TRAMA
Irlanda, 1924. Distrutto per la scomparsa, a breve distanza, di un figlio e della moglie, l’agricoltore Harry decide di farsi un nemico. La scelta cade su George, ma anche l’altro figlio di Harry, Gus, e la sua giovane moglie saranno interessati dalla stramba “crociata”.
RECENSIONI
L’odio è un grande albero che svetta, maestoso e colmo d’oscura minaccia, nel cielo grigio e trasparente di un’Irlanda mai così balcanica: alimentato da una pioggia di lacrime, s’infrange solo per espandere se stesso ed il proprio potere (la costruzione delle bare). Paskaljevic, tre anni dopo “La polveriera”, torna a parlare di conflitto, questa volta considerato, più che nel suo svolgimento, nei suoi effetti (il dolore di Harry deriva dalla scomparsa del figlio nella guerra civile, alla base anche della morte della madre del ragazzo) e, in misura ancora maggiore, nella sua origine. Lo spunto è degno del teatro dell’assurdo: la rivalità, peraltro univoca, che lega Harry a George, originata da una scelta meticolosa (poiché, come dice il protagonista, “il valore di un uomo si giudica in base ai nemici che ha”), sembra uno scherzo. Tragico, nelle sue conseguenze, ma pur sempre uno scherzo: ogni guerra, religiosa, politica, privata, non sorge per una ragione, ma per un pretesto possibilmente incredibile, che cela un malessere incurabile, troppo profondo per poter essere semplicemente messo a tacere. Il conflitto, una volta innescato anche solo da una delle parti, non concede sconti, colpendo duro da entrambi i versanti della barricata, senza operare distinzioni tra guerrieri e non belligeranti, e coinvolgendo i combattenti al punto da cancellare dalla loro mente un’eventuale, remota speranza di serenità (Harry, che non esita a sacrificare la felicità di figlio e nuora, e quindi la sua stessa, in nome della guerra contro George). Il film si chiude su una nota di serenità (la fuga dei giovani, finalmente liberi dal soffocante giogo di un odio per loro incomprensibile), ma allo stesso tempo ribadisce l’infallibile perpetuarsi dell’odio, e stavolta fuori di metafora. Fiaba grottesca e nera, che trae dal paesaggio irlandese un potere suggestivo difficile da eguagliare, “How Harry Became a Tree” ha una rara capacità di mescolare echi tragici e spunti comici senza ingoffire le une o svilire gli altri: i – peraltro pochi – punti morti sono riscattati senza problemi da una regia silenziosa ed essenziale, che, anche grazie alla fotografia di Milan Spasic e alla bella ricostruzione d’epoca, evita (quasi del tutto) l’effetto – cartolina. Recitazione da manuale: Colm Meaney, in un ruolo potenzialmente solo odioso, ci fa piangere e sperare con il suo Harry, e, specie nell’aneddoto del cieco che riacquista l’uso degli occhi, è irresistibile.

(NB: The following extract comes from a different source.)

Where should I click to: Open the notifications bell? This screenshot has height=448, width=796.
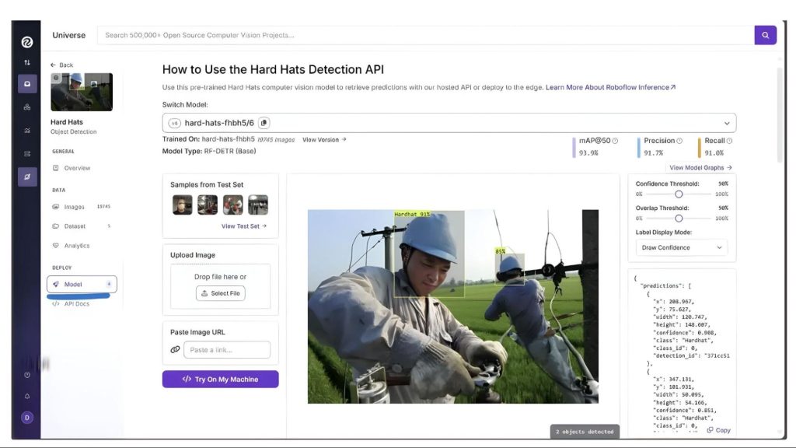[x=27, y=396]
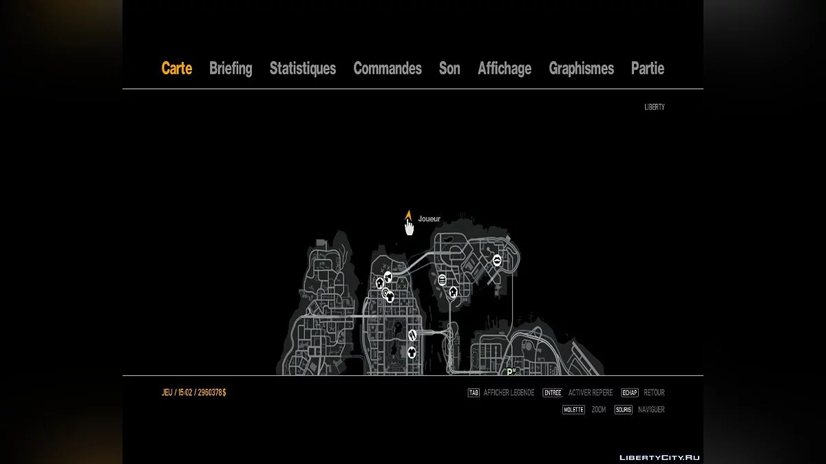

Dopo "La polveriera" il regista serbo Goran Pascaljevic sembra voler fare un'opera sull'ineluttabile presenza del male nella natura umana. Male che non scaturisce da vendette a torti subiti, o da tentativi di conquista e imposizione della propria egemonia, ma che diventa semplicemente parte integrante del DNA dell'uomo. Ecco quindi il protagonista Harry (un bravissimo Colm Meaney in vacanza da "Star Trek"), padre-padrone nell'Irlanda del 1924, che decide di odiare la persona più ricca e influente della piccola comunità in cui vive. Questo perché, come spiega al figlio, "una persona si giudica dai nemici che ha". Ovviamente la situazione degenera in fretta, fino a un finale surreale e metaforico che vuole forse dare l'idea di un odio atavico con radici profonde, in grado di tramandarsi nel tempo. Ben diretto e interpretato, il film soffre della costante presenza di una teoria da dimostrare che prevarica motivazioni dei personaggi e soluzioni narrative. Spiazzante anche, nonostante l'universalità degli intenti, l'ambientazione irlandese. Probabilmente se il regista fosse riuscito a girare il film in Serbia (non ha potuto a causa di problemi politici) il messaggio sarebbe arrivato in modo più diretto.